§ **Short exercise**
Copy out the material below without any changes, from the line containing "You are a computer-use agent." through the last line of the material, including both of those lines.

§ **Dataset entries**

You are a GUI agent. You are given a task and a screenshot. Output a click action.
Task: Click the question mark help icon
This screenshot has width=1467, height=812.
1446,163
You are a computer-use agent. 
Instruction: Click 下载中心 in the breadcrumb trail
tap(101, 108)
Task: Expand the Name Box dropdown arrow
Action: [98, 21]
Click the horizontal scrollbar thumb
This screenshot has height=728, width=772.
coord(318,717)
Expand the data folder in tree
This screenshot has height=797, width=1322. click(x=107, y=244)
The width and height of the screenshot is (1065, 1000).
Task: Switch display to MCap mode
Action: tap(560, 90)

§ **Output for this task**
You are a computer-use agent. 
Instruction: Click 下载中心 in the breadcrumb trail
tap(101, 108)
Task: Expand the Name Box dropdown arrow
Action: [98, 21]
Click the horizontal scrollbar thumb
This screenshot has height=728, width=772.
coord(318,717)
Expand the data folder in tree
This screenshot has height=797, width=1322. click(x=107, y=244)
The width and height of the screenshot is (1065, 1000).
Task: Switch display to MCap mode
Action: tap(560, 90)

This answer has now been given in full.